The district court carefully considered each claim separately and did not find sufficient evidence that the arbitrator had not fulfilled his responsibility. We have considered the claims as a group, and conclude that the arbitrator's decision manifests an infidelity to his obligation.

A. Interpretation

Article III, Sec. 3.1(a) of the agreement states:

The Company recognizes the Union as the sole and exclusive bargaining representative of all production and maintenance employees * * * employed at the employer's meat and meat by-products facilities in Austin, Minnesota.

Joint App. Vol. III at 345.

Section 3.1(b) of Article III provides:

The Union recognizes that except as otherwise provided in particular provisions of this Agreement, the Management of the Plant and the direction of working force, including the right * * * to transfer work to any other company locations or subcontract work is vested exclusively in the Company, provided that this will not be used * * * in such a manner so as to avoid any provisions of this Agreement.

Id. (emphasis added).

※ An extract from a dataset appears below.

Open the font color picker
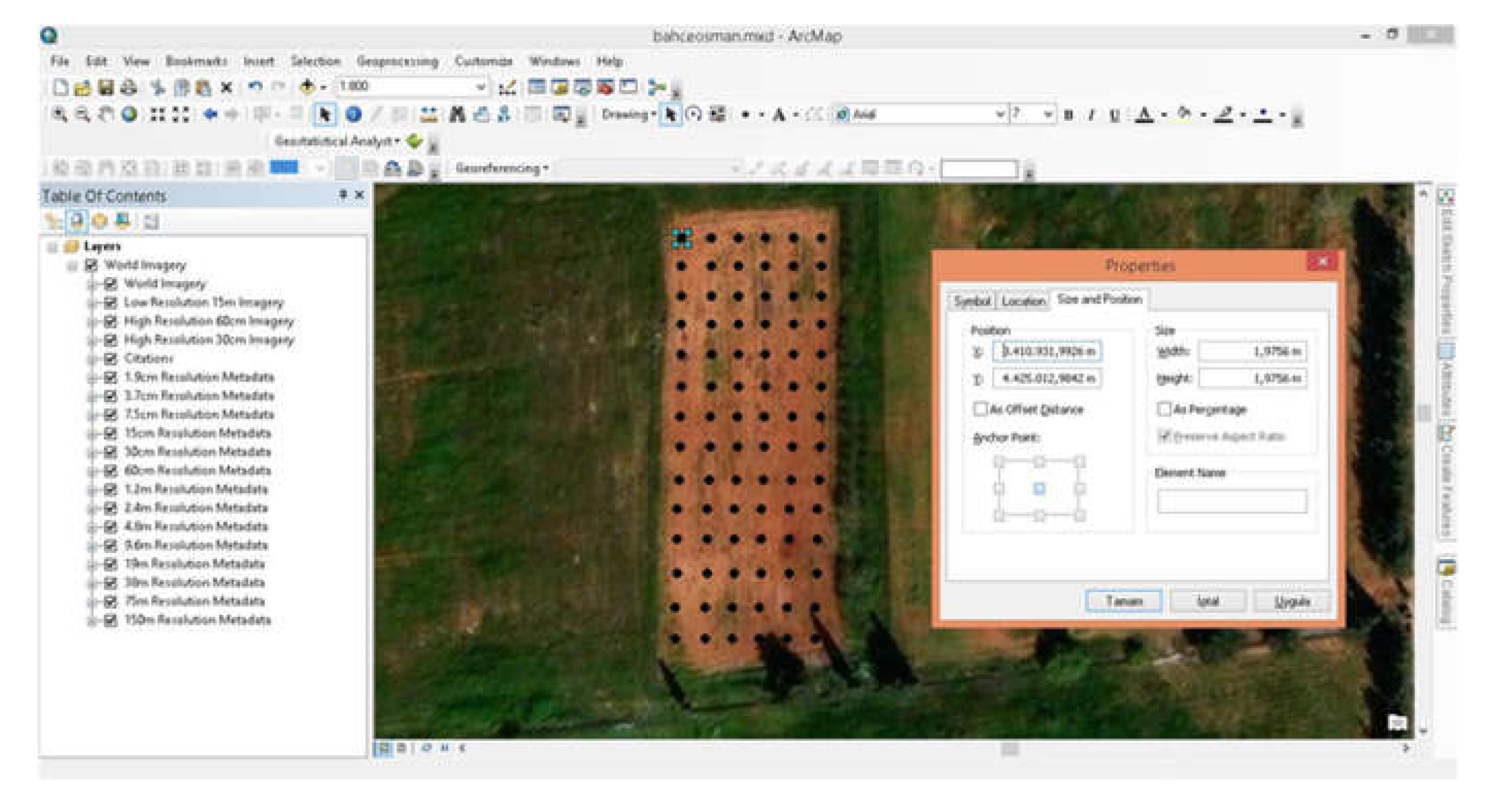This screenshot has height=812, width=1498. click(x=1164, y=115)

The arbitrator concluded that these two sections, taken together, mean that meat packing employees "at the Austin, Minnesota plant should be bargaining unit employees." Arbitrator's Opinion and Award (June 6, 1988) at 8. Appellant argues that the contract language pertaining to leasing and subcontracting is so clear and unambiguous and not susceptible to the construction given, that the arbitrator, through his award, actually modified the contract and "for this reason his award does not draw its essence from the contract and should be vacated." Brief of appellant at 15.

The Tenth Circuit has held that it will not interfere with an arbitrator's decision "unless it can be said with positive assurance that the contract is not susceptible to the arbitrator's interpretation." Sterling Colo. Beef Co. v.